26

NOT SO KIND, NOT SO GENTLE

THE DEMOCRATIC RACE WAS NOT as conclusive. Super Tuesday had come and gone with no clear winner or standout in a field that included Michael Dukakis, Missouri congressman Richard Gephardt, U.S. senator from Tennessee and congressional legacy Al Gore, and civil rights leader Jesse Jackson, who had never held elective office. In a game of inches, Dukakis broke out of the pack a month later, in mid-April, with a clear primary victory in New York and the mother lode of delegates that came with it.

Exuding competence if not charisma, the fifty-five-year-old Massachusetts governor had presided over the “Massachusetts Miracle,” an economic turnaround that brought the Bay State back from the economic gloom of the 1970s. Dukakis boasted of 800,000 new jobs in his state in a dozen years and a negligible unemployment rate of just under 3 percent—imagine, he suggested, what he could do for America. It was enough to intrigue voters, who gave Dukakis a thirteen-point lead over Bush in the polls by late May—a gap that owed as much to negative impressions of Bush and a waning confidence in the country’s economic future as it did to favorable views of Dukakis. As a Dukakis strategist put it, “They are losing the election at this point; we’re not winning it.”

Bush’s bare-knuckled toughness in the primaries continued as his campaign shifted to the general election. “What’s fourteen inches long and swings in front of an asshole?” Bush joked privately to his inner circle, answering, “Dukakis’s tie.” Meanwhile, publicly he hammered away at his opponent’s liberalism, such as his veto of a bill that mandated the Pledge of Allegiance in Massachusetts’s public schools and his sanction of a program allowing for weekend furloughs for imprisoned felons, including those who had been sentenced for murder. “Let ’em stay where they belong,” he declared at a rally. It was a theme he would come back to with great effect.

The Democrats struck back at their national convention in Atlanta in mid-July. Dukakis sailed into the convention with a credibility boost after announcing his choice as running mate, Lloyd Bentsen, the smooth, probusiness conservative senator from Texas, who had defeated Bush for a seat in the U.S. Senate in 1970. Harkening back to the John F. Kennedy–Lyndon Johnson Democratic ticket of 1960, which boasted a Boston-to-Austin regional alliance, the selection of Bentsen provided geographic and ideological balance to Dukakis’s ticket while lending it an air of gravitas and establishment credibility.

Ann Richards, the quick-witted, silver-coifed treasurer of Texas, offered a pithy keynote address. “After listening to George Bush all of these years, I figured you needed to know what a real Texas accent sounds like,” she drawled to the party faithful. “Poor George, he can’t help himself. He was born with a silver foot in his mouth.” The zinger scored, launching Richards into the national spotlight and poising her for a successful bid for Texas governor two years later. The only hiccup came when the forty-one-year-old governor of Arkansas, Bill Clinton, angling for his own shot at national attention, gave a rambling, uninspired thirty-three-minute policy speech—over twice the expected length—before endorsing Dukakis, which provoked boos and sparked rousing applause only when he spoke the words “In conclusion . . .” Otherwise, the Democrats staged a polished convention resulting in a bounce in the polls for the party’s ticket cresting at seventeen points. The Dukakis campaign left the convention, as the party’s presidential nominee put it, “with the wind at our backs.” But as the Washington Post warned in an article recapping the triumphant proceedings, “Dukakis, a native of often stormy New England, knows that the wind can shift abruptly.”

Material supplied:
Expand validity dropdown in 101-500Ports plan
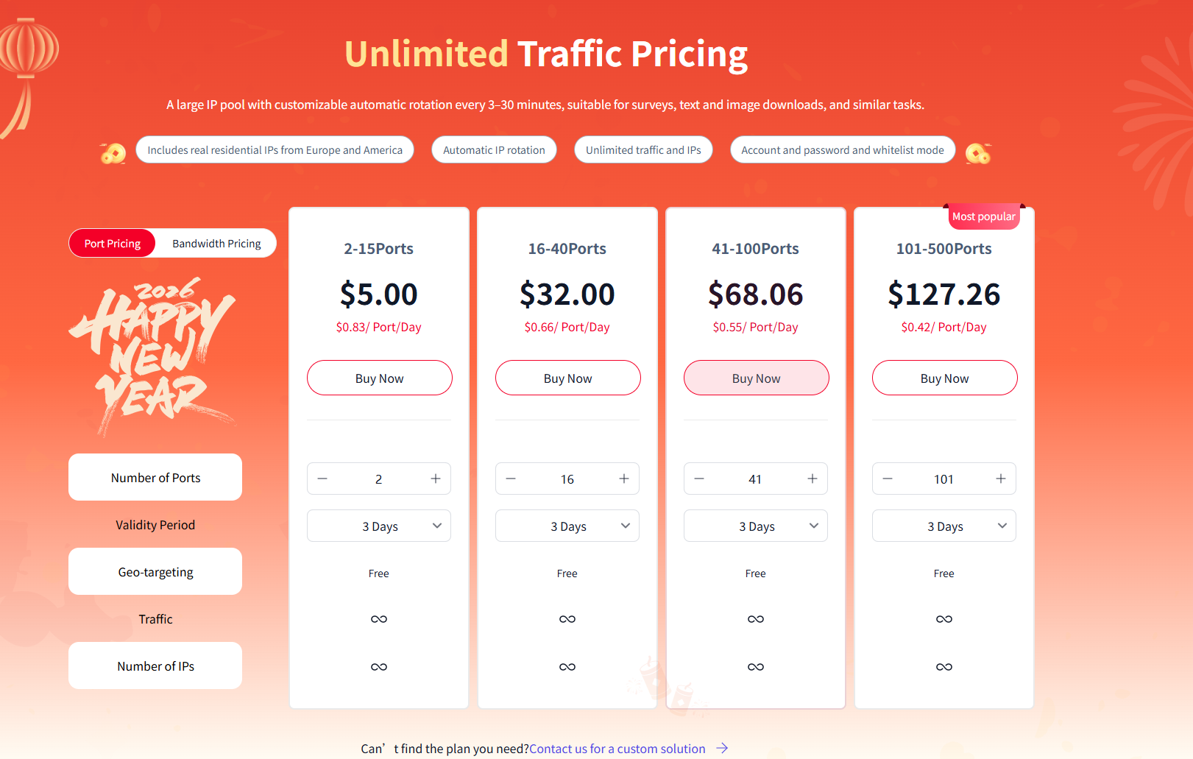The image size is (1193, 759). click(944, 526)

--

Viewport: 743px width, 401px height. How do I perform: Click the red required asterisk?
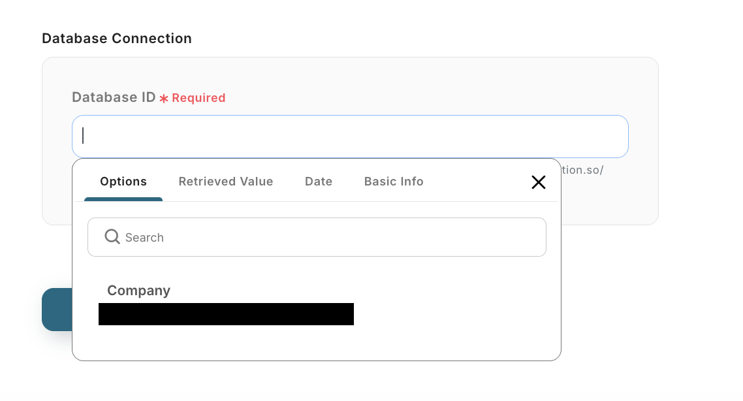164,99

Work to do:
- 1) Translate this sentence from the 1988 campaign excerpt into Spanish: "The Democrats struck back at their national convention in Atlanta in mid-July."
- 2) Name every candidate that the 1988 campaign excerpt lists in the Democratic field after Super Tuesday.
- 3) Return, word for word, the passage of the 1988 campaign excerpt starting with "Bush’s bare-knuckled toughness" and going on through "with great effect.".

Solutions per task:
- 1) Los demócratas contraatacaron en su convención nacional en Atlanta a mediados de julio.

- 2)
Michael Dukakis
Richard Gephardt
Al Gore
Jesse Jackson

- 3)
Bush’s bare-knuckled toughness in the primaries continued as his campaign shifted to the general election. “What’s fourteen inches long and swings in front of an asshole?” Bush joked privately to his inner circle, answering, “Dukakis’s tie.” Meanwhile, publicly he hammered away at his opponent’s liberalism, such as his veto of a bill that mandated the Pledge of Allegiance in Massachusetts’s public schools and his sanction of a program allowing for weekend furloughs for imprisoned felons, including those who had been sentenced for murder. “Let ’em stay where they belong,” he declared at a rally. It was a theme he would come back to with great effect.